◆ Dataset records ◆
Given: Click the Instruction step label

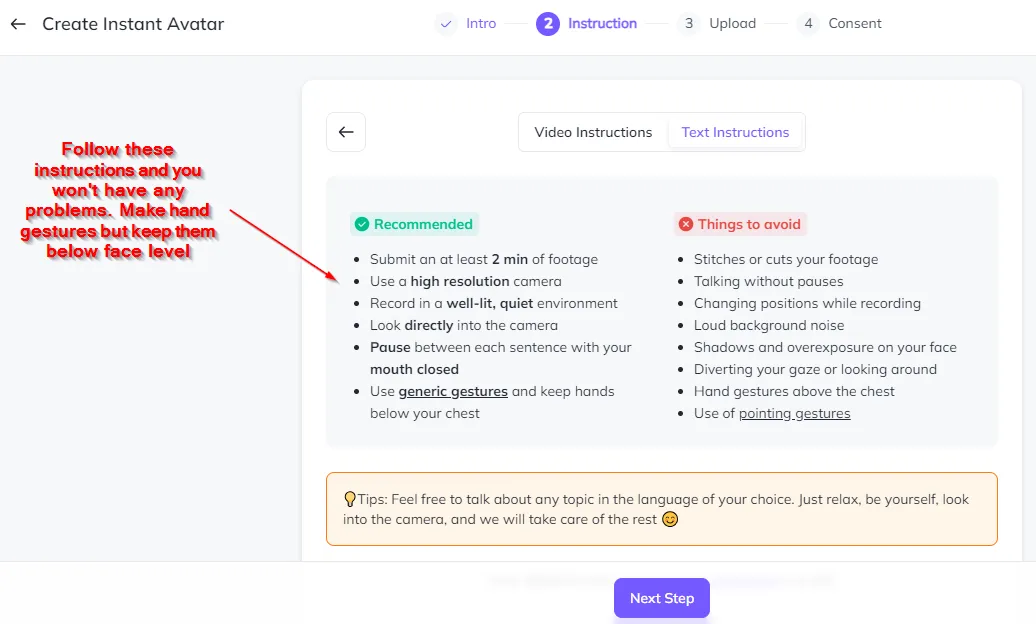Looking at the screenshot, I should click(x=603, y=24).
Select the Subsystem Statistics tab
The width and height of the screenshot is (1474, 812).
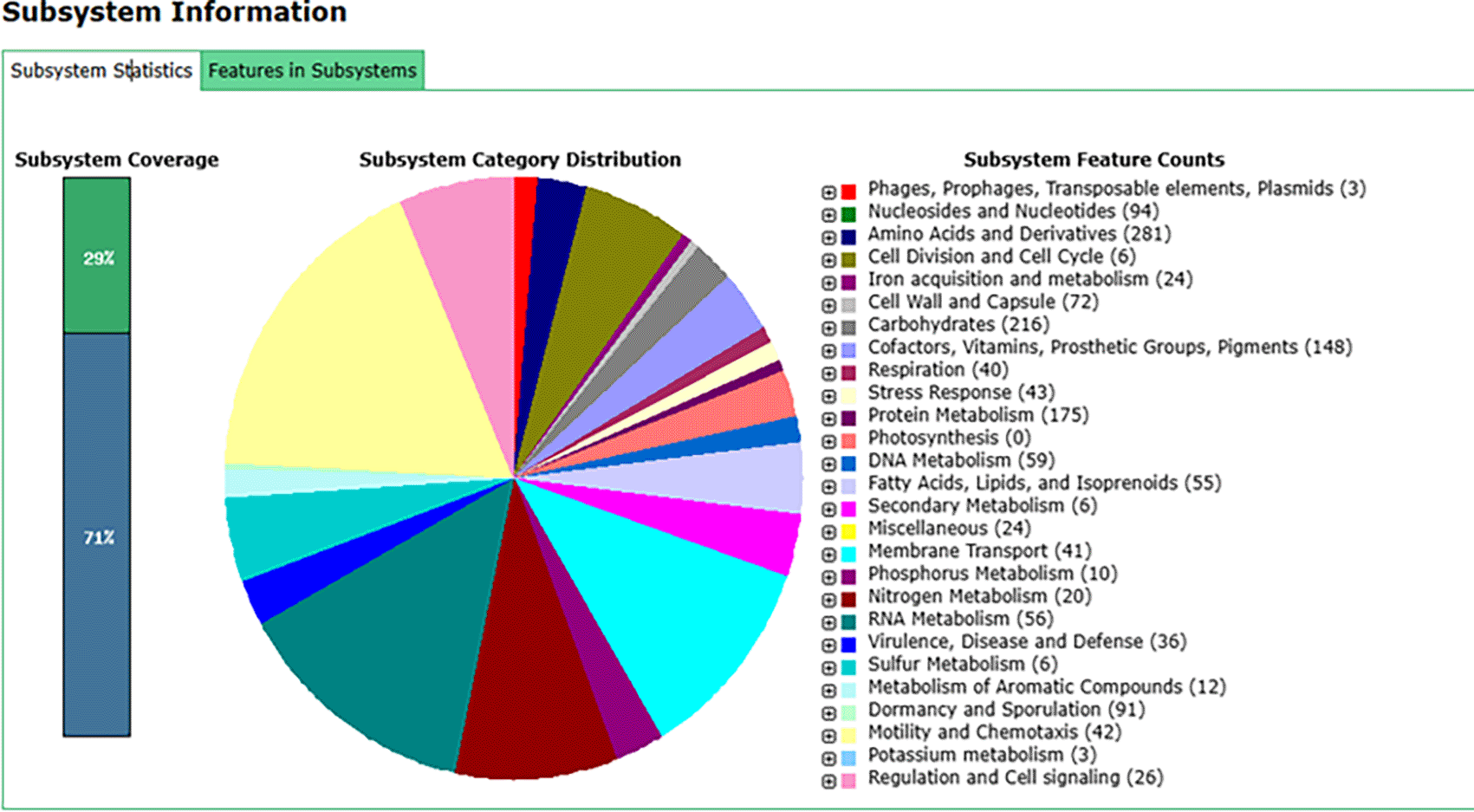[101, 70]
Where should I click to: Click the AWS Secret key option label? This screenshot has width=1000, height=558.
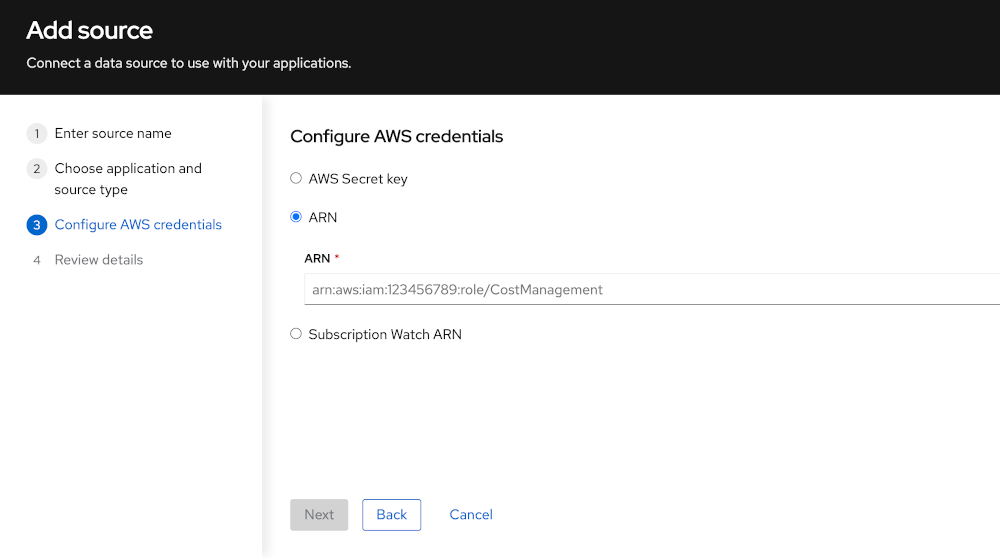[x=358, y=179]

◆ What is needed ◆
When you restate the listing above, give each line word for word but leave out every image.

◆ Expected answer ◆
Given: Click the Instruction step label

Looking at the screenshot, I should click(x=603, y=24).
Select the Subsystem Statistics tab
The width and height of the screenshot is (1474, 812).
[101, 70]
Where should I click to: Click the AWS Secret key option label? This screenshot has width=1000, height=558.
[x=358, y=179]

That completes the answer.